Nisa tertawa kecil. "Ya mau gimana lagi. Asal dia bahagia dan mengejar mimpinya, kita dukung aja kan? Lagipula, teknologi sekarang canggih, bisa video call tiap hari."

"Iya sih," Reza mengangguk. "Nanti kita bantu cari info soal kampusnya bareng-bareng kalau dia sudah lebih mantap."

Percakapan ringan seperti itu, tentang anak mereka, tentang film komedi romantis terbaru yang ingin mereka tonton bersama (“Yang ratingnya bagus di Rotten Tomatoes, jangan yang aneh-aneh lagi kayak pilihanmu minggu lalu, Za," canda Nisa), tentang kelakuan lucu kucing liar berwarna oranye yang sering mampir minta makan di taman paviliun ("Jangan terlalu sering dikasih makan, nanti dia malah jadi keenakan nggak mau cari makan sendiri," nasihat Reza yang bijak), atau sekadar mengomentari bunga anggrek bulan baru berwarna ungu pekat yang akhirnya mekar setelah berbulan-bulan dirawat Reza dengan telaten ("Tanganmu itu memang ajaib ya kalau urusan tanaman," puji Nisa tulus).

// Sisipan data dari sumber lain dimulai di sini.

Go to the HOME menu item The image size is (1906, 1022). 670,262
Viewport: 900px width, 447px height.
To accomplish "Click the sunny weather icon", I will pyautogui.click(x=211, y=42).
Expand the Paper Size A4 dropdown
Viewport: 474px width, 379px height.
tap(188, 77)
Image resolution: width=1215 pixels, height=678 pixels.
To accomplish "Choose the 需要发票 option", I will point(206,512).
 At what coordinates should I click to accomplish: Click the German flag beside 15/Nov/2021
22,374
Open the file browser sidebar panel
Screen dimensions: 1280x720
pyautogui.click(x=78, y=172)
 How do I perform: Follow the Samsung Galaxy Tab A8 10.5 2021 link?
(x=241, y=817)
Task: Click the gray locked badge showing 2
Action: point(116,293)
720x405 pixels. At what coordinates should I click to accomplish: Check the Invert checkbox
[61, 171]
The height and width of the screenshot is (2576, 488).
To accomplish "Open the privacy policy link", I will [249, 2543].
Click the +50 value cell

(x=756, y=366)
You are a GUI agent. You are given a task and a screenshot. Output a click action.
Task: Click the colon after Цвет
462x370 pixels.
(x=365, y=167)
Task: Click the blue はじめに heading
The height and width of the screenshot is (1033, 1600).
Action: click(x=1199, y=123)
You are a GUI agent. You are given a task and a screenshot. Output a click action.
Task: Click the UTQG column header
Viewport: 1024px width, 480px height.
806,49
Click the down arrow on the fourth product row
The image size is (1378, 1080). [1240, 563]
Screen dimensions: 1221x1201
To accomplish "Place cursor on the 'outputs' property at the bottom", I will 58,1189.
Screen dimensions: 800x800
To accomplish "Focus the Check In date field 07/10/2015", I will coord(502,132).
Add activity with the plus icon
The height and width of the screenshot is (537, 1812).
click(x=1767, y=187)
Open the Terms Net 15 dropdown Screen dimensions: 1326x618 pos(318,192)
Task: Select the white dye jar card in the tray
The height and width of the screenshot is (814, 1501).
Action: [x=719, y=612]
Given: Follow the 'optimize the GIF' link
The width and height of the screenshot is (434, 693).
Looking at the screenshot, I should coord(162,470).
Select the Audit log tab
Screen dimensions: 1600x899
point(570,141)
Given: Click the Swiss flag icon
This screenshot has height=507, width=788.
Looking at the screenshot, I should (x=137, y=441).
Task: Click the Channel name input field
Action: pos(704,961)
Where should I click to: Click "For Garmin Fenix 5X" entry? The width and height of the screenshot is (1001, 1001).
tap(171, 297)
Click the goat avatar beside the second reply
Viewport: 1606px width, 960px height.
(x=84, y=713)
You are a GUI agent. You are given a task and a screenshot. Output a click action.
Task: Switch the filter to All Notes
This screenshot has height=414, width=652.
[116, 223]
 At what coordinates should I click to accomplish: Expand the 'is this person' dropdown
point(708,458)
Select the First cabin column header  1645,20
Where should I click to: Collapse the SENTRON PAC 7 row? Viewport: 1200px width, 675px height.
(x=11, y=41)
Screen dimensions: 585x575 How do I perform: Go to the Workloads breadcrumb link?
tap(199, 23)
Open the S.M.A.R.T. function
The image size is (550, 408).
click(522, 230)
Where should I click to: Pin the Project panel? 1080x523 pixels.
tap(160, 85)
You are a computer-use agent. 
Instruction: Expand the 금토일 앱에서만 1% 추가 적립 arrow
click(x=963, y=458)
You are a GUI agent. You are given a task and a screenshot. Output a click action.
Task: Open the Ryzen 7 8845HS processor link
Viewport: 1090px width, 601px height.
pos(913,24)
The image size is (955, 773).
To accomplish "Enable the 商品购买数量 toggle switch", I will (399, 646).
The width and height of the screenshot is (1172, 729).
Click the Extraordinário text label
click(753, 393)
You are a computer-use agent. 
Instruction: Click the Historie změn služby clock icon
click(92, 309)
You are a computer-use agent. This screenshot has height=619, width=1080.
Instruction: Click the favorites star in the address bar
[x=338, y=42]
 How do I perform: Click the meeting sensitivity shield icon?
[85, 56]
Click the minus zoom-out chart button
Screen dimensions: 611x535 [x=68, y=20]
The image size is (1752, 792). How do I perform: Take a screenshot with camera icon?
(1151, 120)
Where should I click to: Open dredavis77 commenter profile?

Awalnya terasa sedikit canggung, sedikit dipaksakan, seperti memaksakan ketenangan artifisial di tengah jadwal yang selalu terasa menggila. Namun, perlahan, ritual sederhana ini menjadi sauh bagi mereka berdua. Menjadi momen berharga untuk saling menatap mata tanpa gangguan layar, untuk benar-benar hadir satu sama lain, untuk memulai hari dengan koneksi emosional yang positif sebelum badai pekerjaan dan politik menerjang di sisa hari.